4.8. In Silico Study
4.8.1. Protein/Ligand Preparation, Docking, and Visualization
Protein structures from the RCSB PDB were cleaned by removing heteroatoms and remote waters, rebuilding missing side chains, and adding hydrogens at pH 7.4. Prepared receptors were saved as PDB files. Ligands were sketched in 2D, converted to 3D, minimized using a small-molecule force field, and exported as PDB and SDF files, preserving pH-appropriate tautomer. Docking was performed using HDOCK (default, whole-receptor search), ranked poses/scores were retrieved, and the top ten were downloaded. Poses were filtered for plausible placement in the FPP/active-site channel, π stacking/hydrophobic interactions, and a hydrogen bond from the phenolic OH; clashes, strained torsions, or fully buried OH groups were rejected. The best-scoring pose was selected for the figures. Figures were created in Chimera and Discovery Studio, with pocket renderings and 2D interaction diagrams at 600 dpi or higher.

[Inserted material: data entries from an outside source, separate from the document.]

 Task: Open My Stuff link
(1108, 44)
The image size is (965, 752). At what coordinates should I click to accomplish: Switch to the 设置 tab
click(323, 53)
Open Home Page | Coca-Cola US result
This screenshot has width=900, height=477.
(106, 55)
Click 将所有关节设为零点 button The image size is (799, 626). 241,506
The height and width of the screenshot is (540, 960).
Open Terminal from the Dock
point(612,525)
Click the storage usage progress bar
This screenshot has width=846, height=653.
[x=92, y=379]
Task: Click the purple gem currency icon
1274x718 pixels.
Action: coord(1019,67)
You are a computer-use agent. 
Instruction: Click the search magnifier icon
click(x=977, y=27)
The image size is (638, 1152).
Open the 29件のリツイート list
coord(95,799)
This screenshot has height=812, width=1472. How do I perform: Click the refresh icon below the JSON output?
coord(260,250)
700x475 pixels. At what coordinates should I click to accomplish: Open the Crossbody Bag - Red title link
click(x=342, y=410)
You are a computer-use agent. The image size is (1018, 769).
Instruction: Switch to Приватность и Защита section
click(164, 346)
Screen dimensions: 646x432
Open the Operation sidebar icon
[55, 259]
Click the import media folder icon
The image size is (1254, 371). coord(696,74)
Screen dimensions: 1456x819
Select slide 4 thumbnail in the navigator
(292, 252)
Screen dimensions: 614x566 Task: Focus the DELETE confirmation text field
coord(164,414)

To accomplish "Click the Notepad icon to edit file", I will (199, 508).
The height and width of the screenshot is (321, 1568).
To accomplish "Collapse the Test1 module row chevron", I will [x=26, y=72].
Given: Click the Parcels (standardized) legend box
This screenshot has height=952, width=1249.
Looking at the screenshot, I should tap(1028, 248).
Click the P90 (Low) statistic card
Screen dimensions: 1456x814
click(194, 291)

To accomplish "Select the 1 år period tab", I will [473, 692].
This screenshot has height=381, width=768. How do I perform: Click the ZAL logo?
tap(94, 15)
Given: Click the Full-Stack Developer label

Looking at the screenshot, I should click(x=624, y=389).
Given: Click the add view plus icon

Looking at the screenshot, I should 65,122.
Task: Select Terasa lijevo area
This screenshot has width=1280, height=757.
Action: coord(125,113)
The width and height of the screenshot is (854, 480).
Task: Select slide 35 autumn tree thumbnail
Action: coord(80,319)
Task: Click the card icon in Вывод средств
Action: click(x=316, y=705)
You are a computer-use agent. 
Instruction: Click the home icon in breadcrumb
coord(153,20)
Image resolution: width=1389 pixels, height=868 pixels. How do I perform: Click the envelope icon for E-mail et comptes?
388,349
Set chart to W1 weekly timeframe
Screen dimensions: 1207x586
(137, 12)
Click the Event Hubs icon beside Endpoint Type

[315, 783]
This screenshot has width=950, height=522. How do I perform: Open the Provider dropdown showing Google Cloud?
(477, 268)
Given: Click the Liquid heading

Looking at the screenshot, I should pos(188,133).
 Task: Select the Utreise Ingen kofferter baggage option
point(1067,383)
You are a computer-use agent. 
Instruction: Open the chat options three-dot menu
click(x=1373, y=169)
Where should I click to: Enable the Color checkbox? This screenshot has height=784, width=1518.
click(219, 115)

4.8.2. Drug-likeness and ADME/Tox Workflow
Five oil constituents, cinnamaldehyde, thymol, eucalyptol, p-cymene, and linoleic acid, selected from GC–MS; SMILES/SDF were taken from PubChem [46]. SwissADME computed MW, HBD/HBA, TPSA, RB, logP, and MR, and evaluated Lipinski, Veber, and Ghose rules [43,44,45,64]. pkCSM and ADMETlab 2.0 predicted HIA, logBB, logPS, CYP liabilities, clearance, and toxicity; overlapping endpoints cross-validated, single-source metrics retained [48,49,50]. Inputs used neutral microspecies at pH 7.0 and PubChem SMILES; nomenclature was harmonized with DrugBank [45,46,47]. Pass/fail flags and numerics supported reproducibility [43,44,45,48,50].
5. Conclusions
The simplex–centroid mixture design was used to optimize the antibacterial and antioxidant activities of thyme, cinnamon, and black seed oils, revealing synergistic effects that enhanced activity compared to the individual oils. In silico analysis identified potential molecular mechanisms and indicated generally favorable ADMET and pharmacokinetic profiles for the main constituents. Cytotoxicity testing on normal WI-38 cells showed minimal toxicity at the tested concentrations. These results indicate that the optimized oil combinations may have potential as natural agents for therapeutic and food preservation applications, while further studies are needed to confirm their safety and efficacy.